Christian author Marjorie Holmes once faced a tough time of trial after one of her close friends passed away. Her friend had much wealth, had many possessions, and had social status. Yet despite her luxury, she was called home while her possessions remained. Holmes wrote the following prayer after her friend’s death:
Help me not to put too much stock in possessions, Lord. I want things, sure. But life seems to be a continual round of wanting things-from the first toys we fight over as children to our thrilled unwrapping of wedding presents to those we buy in our old age. Our concern is not primarily love and friends and pride in what we can do, but things. Sometimes I’m ashamed of how much I want mere possessions-things for my husband and the house and the children. Yes, and things for myself, too. And this hunger is enhanced every time I turn on the television or walk through a shopping mall. My senses are tormented by the dazzling world of things. Lord, cool these fires of wanting.
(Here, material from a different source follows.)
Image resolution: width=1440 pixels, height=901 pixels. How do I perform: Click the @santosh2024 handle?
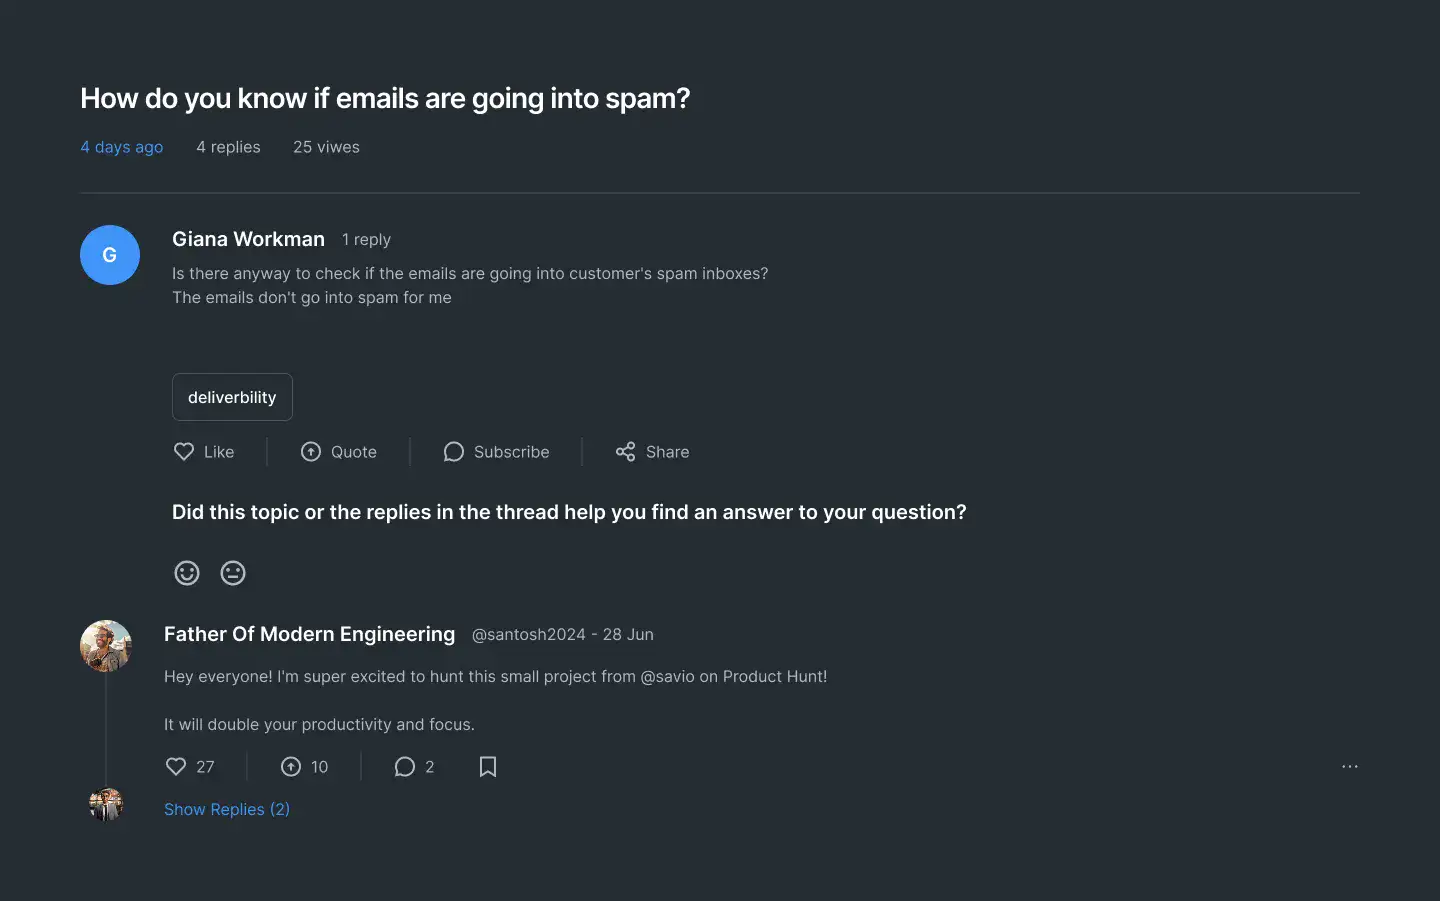528,634
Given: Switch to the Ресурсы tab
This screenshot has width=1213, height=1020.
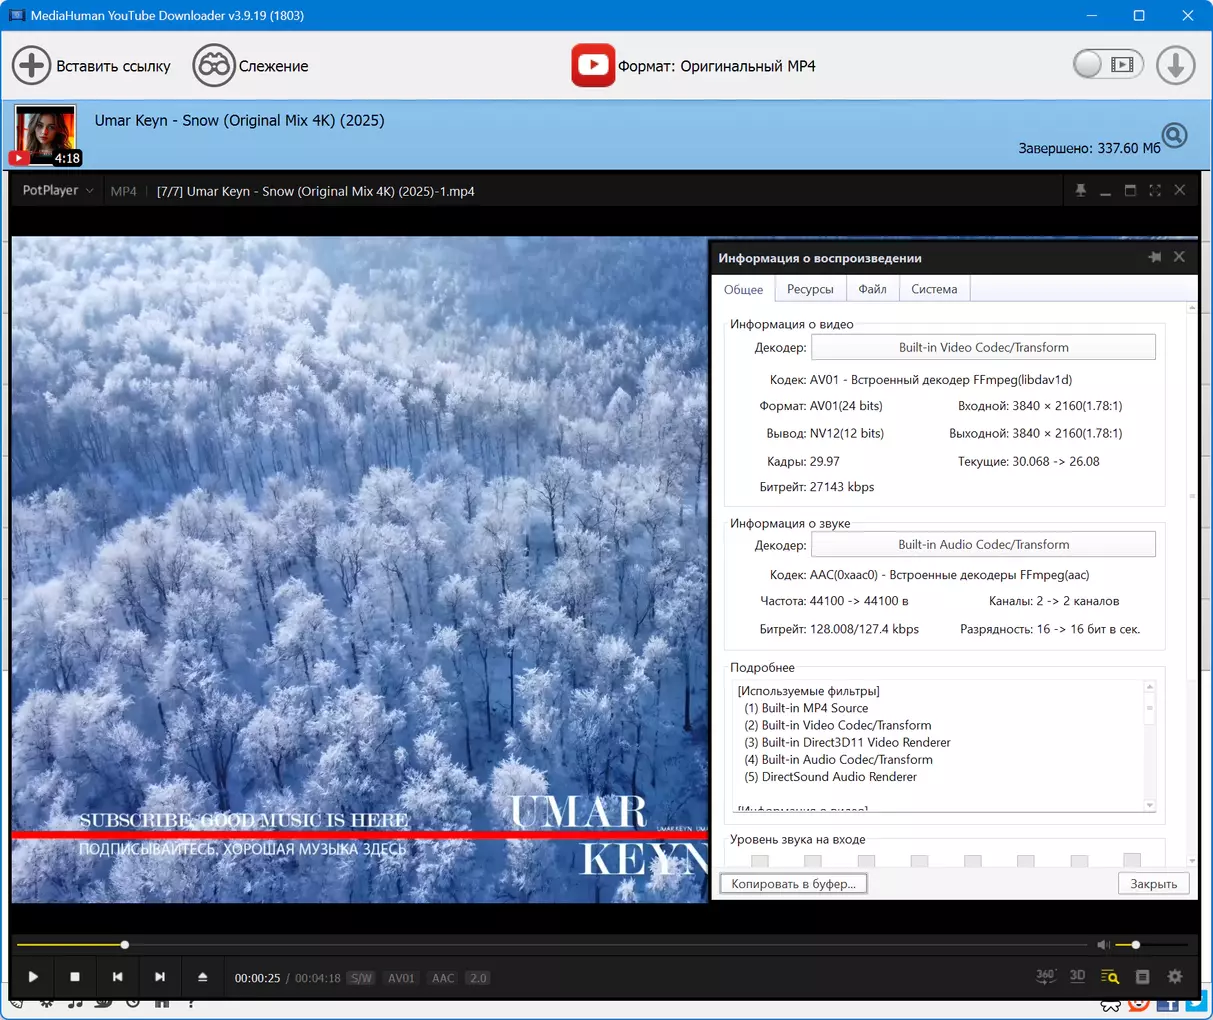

Our world has made a career out of marketing possessions. People study trends, analyze prices, and tailor-make ads to target shoppers. Even the layout of stores play a large role in getting customers to purchase more items. While purchasing possessions and owning nice things is not wrong at all, desiring them more than you desire God is idol worship.
Consider Paul’s pronouncement to the Corinthian Christians: “Though I speak with the tongues of men and of angels, and have not charity, I am become as sounding brass, or a tinkling cymbal. And though I have the gift of prophecy, and understand all mysteries, and all knowledge; and though I have all faith, so that I could remove mountains, and have not charity, I am nothing. And though I bestow all my goods to feed the poor, and though I give my body to be burned, and have not charity, it profiteth me nothing.”( 1 Corinthians 13:1-3). Even if Paul had talents, abilities, and possessions beyond others, and yet did not have love for others, all was lost.
Paul taught the Corinthians that earthly goods meant little if they didn’t seek heavenly treasures. In your own life, ask yourself this: Do I desire a possession or ability more than I desire God’s blessings? Sometimes we put earthly objects above God’s blessings. We make an idol out of objects.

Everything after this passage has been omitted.